1. FREE FALL
Skylab I falling in India
Aportion of the satellite may fall on the earth with a high impact speed (India Today, September 1978). Since it was speculated that the Skylab may fall in south India, it was not uncommon to see people wearing special helmets to protect themselves from the 2,310-kg airlock shroud. In the end, the spacecraft chose to crash into the Indian Ocean near Australia.
2. DARK TALE
Wolves of Pavagada
The year 1983 saw a mystery that has remained unsolved till date. Girl children sleeping next to their parents began disappearing in Pavagada in Karnataka. It was alleged that man-eating wolves were behind it all.
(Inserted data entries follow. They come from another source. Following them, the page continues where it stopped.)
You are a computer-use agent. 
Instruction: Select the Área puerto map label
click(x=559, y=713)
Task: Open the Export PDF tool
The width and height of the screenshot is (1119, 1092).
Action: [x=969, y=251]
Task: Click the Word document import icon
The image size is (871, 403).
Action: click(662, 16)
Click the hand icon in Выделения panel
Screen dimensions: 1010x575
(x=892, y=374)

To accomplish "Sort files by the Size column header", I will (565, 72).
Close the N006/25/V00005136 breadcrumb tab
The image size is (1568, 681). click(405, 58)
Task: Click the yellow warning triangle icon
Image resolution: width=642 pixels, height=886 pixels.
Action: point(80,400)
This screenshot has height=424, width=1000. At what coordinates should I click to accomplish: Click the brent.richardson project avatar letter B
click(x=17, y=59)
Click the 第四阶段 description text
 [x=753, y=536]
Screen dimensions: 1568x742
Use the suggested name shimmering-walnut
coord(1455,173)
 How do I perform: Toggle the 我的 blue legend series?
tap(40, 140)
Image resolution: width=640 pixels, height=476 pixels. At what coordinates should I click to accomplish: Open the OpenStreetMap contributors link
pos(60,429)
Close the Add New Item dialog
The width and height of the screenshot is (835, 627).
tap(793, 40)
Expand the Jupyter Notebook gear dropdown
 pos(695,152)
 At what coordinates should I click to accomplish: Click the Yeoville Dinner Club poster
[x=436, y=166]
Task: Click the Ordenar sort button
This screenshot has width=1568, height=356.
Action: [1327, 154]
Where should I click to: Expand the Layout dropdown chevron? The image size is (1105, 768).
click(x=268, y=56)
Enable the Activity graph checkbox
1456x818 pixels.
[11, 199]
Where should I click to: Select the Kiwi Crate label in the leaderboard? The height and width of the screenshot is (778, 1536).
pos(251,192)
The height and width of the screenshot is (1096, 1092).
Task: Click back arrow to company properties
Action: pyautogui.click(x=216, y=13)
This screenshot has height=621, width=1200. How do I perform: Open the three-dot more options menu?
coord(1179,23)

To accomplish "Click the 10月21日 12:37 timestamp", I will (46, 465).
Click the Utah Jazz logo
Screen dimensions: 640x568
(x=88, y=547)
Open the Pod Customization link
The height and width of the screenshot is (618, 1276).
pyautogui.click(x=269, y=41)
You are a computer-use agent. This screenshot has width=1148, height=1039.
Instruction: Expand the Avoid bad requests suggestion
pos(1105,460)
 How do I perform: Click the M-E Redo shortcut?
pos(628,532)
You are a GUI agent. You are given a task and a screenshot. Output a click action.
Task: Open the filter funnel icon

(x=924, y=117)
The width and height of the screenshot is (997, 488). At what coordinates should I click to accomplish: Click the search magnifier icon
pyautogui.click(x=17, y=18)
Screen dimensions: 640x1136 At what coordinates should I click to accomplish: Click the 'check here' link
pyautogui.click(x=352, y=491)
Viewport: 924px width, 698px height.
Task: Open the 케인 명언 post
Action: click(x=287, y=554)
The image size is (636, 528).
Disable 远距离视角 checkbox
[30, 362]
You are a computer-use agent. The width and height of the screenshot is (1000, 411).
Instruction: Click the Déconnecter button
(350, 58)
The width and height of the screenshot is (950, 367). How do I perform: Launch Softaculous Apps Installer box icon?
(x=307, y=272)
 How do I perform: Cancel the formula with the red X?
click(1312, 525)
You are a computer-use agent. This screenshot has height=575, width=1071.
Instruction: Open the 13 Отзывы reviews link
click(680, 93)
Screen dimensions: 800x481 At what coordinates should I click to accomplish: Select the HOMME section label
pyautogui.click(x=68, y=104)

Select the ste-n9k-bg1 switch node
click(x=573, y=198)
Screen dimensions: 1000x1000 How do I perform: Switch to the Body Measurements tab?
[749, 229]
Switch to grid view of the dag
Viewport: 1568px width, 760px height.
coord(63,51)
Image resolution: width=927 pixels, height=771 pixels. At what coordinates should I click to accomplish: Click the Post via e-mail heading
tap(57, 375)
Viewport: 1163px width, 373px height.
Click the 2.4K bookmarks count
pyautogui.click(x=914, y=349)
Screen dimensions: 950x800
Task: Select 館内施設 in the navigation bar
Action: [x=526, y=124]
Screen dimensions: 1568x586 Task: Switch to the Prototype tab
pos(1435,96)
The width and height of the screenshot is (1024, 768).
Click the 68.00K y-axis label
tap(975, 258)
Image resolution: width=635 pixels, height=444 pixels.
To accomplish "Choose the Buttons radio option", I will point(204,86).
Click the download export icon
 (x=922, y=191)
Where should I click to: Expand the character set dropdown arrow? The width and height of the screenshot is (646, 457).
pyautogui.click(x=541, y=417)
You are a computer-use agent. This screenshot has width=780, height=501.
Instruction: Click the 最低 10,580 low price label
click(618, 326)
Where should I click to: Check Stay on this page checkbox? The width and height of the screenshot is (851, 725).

There were rumours of these being due to ritualistic sacrifices by a tantrik (India Today, August 1983).
3. FALSE AID
Magic cure for AIDS
Self-styled ayurvedic doctor T.A. Majeed shot into prominence when he claimed to have cured HIV-positive Chitra Soman and her daughter.
He alleged that his findings were being suppressed for ulterior motives (India Today, August 1993).
Soman later died due to full-blown TB as a result of AIDS, and Majeed was never heard of.
4. DIVINE PLOT
The Hindu milk miracle
Much of an entire nation found a common bond, (India Today, October 1995) when Ganesha began drinking milk, followed by the entire pantheon of Hindu Gods.
Dairy outlets in the country ran out of stock.Scientists tried to offer capillary action and surface tension as explanations, but no one was interested. At the end of the day,statues in public places had their mouths tied with cloth to prevent a lactose overdose.
5. GUNNING FOR TROUBLE
Arms dropping in Purulia
On December 17,1995, a treasure trove fit for a modern army (India Today, January 1996) was dropped by a Latvian plane over Purulia in West Bengal.
It was later said that the arms were meant for the Ananda Marg.
Even though the case has been considered a serious breach of Indian national security, our investigative agencies have not yet found answers to questions such as where the dropped arms disappeared, why the Ananda Marg needed ammunition or how a plane entered Indian airspace, dropped weapons and disappeared, undetected.
6. PHANTOM MENACE
Naale Ba ghost
In 1995, Bangaloreans saw the peace of the nights being shattered by a ghost which used to call out to people in their mother's voice and then kill them. Named Koogumaari, legend has it that it killed three brothers in Guttehalli in Kolar. People came up with a solution: writing Naale Ba at their entrances, which means come tomorrow . This was supposed to confuse it into coming again and returning after reading the message. This fever of a literate ghost with amnesia took nearly a year to subside. Perhaps, the exhaustion of returning again and again proved too much for the poor ghost.
7. CEREMONIAL LOVE
Temple for Khushboo
Building temples for film stars is a national occupation in India. So even the southern sex goddess Khushboo came to acquire one in Tiruchirapalli in Tamil Nadu in the mid-1990s. It was demolished when allegations of her affair with the married actor Prabhu surfaced. Once the relationship ended, she became respectable again and the demolished temple was rebuilt. It survived for nearly a decade, till the time Khushboo aired her views on pre-marital sex. The fact is that such a temple has never existed. So much for myths.
8. SMOKED OUT
Herbal fuel
The year 1996 saw one Ramar Pillai claiming that he had discovered herbs that could turn water into gasoline.
His discovery earned him many admirers worldwide.
There was much embarrassment in 2000 when he confessed to the fraud and was jailed.
9. BEAST'S DAY OUT
Monkey man
A half-simian, halfhuman entity which moved stealthily through the dark attacking the innocent (India Today, May 2001) created havoc in Delhi. Theories on the Monkey Man being an avatar of Hanuman were squashed after the creature hurt several people said to be devotees of Lord Ram. Desperate people started beating up anyone resembling the description put out by the police. The creature soon tired of its antics and disappeared from public view, until a Russian website reported in June that it was last seen aboard a flight to Moscow.
10. TRIBAL INSTINCTS
Siddi olympian venture
The Sports Authority of India (SAI) came up with a brainwave to improve the nation's performance in sports train the Siddis, a poverty-ridden African tribe in India, for such events because they thought Africans were natural athletes.The project, spanning nearly 16 years, saw not a single Siddi making a mark in any sport. SAI finally realised that a proper environment was equally important.